Aufgaben –
a – Übersetze diesen Satz aus dem Ausgangstext ins Englische: „Mittlerweile arbeitet so gut wie jeder Bundesligist mit einem Sportpsychologen zusammen.“
b – Schreib aus dem Ausgangstext das Stück ab, das mit den Worten „Die Forderung nach“ anfängt und mit „sagte Prof. Wegner.“ aufhört.

Ausgangstext –
Die Arbeitgemeinschaft für Sportpsychologie (asp) in Deutschland hält den Spitzensport, allen voran die Fußball-Bundesliga, noch immer nicht für genügend sensibilisiert für psychische Erkrankungen wie Depression oder Burn-Out. „In vielen Fällen gehen monetäre Erwägungen weiterhin über moralische Ansprüche“, kritisierte der asp-Vorsitzende Prof. Dr. Manfred Wegner (Universität Kiel). Zudem würden solche Themen in Männer-Welten wie der Bundesliga bis auf wenige Ausnahmen weiterhin tabuisiert.
Die Diskussion ist neu aufgeflammt, nachdem am Montag bekannt wurde, dass sich mit Markus Miller vom Fußball-Bundesligisten Hannover 96 erneut ein Torwart wegen eines Burn-Outs in stationäre Behandlung begeben hat. „Nach dem Tod von Robert Enke hatte es fast zwei Jahre gedauert, bis sich etwas getan hat. Jetzt ist immerhin mit ´Mental gestärk´, einer Koordinationsstelle in Köln, eine Einrichtung entstanden, an die sich Sportlern und Sportlerinnen als Hilfestellung bei psychischen Schwierigkeiten wenden können“, meinte Prof. Dr. Manfred Wegner (Universität Kiel).
„Nur erreicht man noch zu wenig die Spieler und auch die Öffentlichkeit mit dieser Initiative. Wie es sich aktuell zeigt, wird sie in der Bundesliga fast gar nicht wahrgenommen. Sich mit psychischen Erkrankungen auseinander zu setzen, ist nicht publikumswirksam, die Bundesliga will funktionierende `Helden`. Dabei liegt bei den Clubs die Verantwortung, sich auch mit den individuellen Spielern auseinanderzusetzen und sie nicht zu schnell abzuschreiben. Eine psychische Erkrankung ist behandelbar, die Sportler und deren Kapital ist nach kurzer Zeit auch wieder zu nutzen. Es ist einfach zu wenig, dass der Erfolg über allem steht“, fordert Prof. Wegner eine viel stärkere Öffentlichkeitsarbeit für das Thema.
Die Forderung nach einem Psychologen bei jedem Fußball-Bundesligisten, die der Direktor des Münchner Max-Planck-Instituts für Psychiatrie, Prof. Dr. Florian Holsboer, erhoben hat, hält Prof. Wegner, allerdings für längst erfüllt. „Mittlerweile arbeitet so gut wie jeder Bundesligist mit einem Sportpsychologen zusammen. Sie müssen nur den entsprechenden Handlungsspielraum erhalten und in ihrer Arbeit unterstützt werden“, sagte Prof. Wegner.

Erfasste Daten –
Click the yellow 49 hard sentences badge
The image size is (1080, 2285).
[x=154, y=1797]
==
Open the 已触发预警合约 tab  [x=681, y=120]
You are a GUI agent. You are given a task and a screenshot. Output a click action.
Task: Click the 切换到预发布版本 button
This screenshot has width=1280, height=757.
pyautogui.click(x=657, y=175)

Lösungen –
a – By now, almost every Bundesliga club works with a sports psychologist.

b –
Die Forderung nach einem Psychologen bei jedem Fußball-Bundesligisten, die der Direktor des Münchner Max-Planck-Instituts für Psychiatrie, Prof. Dr. Florian Holsboer, erhoben hat, hält Prof. Wegner, allerdings für längst erfüllt. „Mittlerweile arbeitet so gut wie jeder Bundesligist mit einem Sportpsychologen zusammen. Sie müssen nur den entsprechenden Handlungsspielraum erhalten und in ihrer Arbeit unterstützt werden“, sagte Prof. Wegner.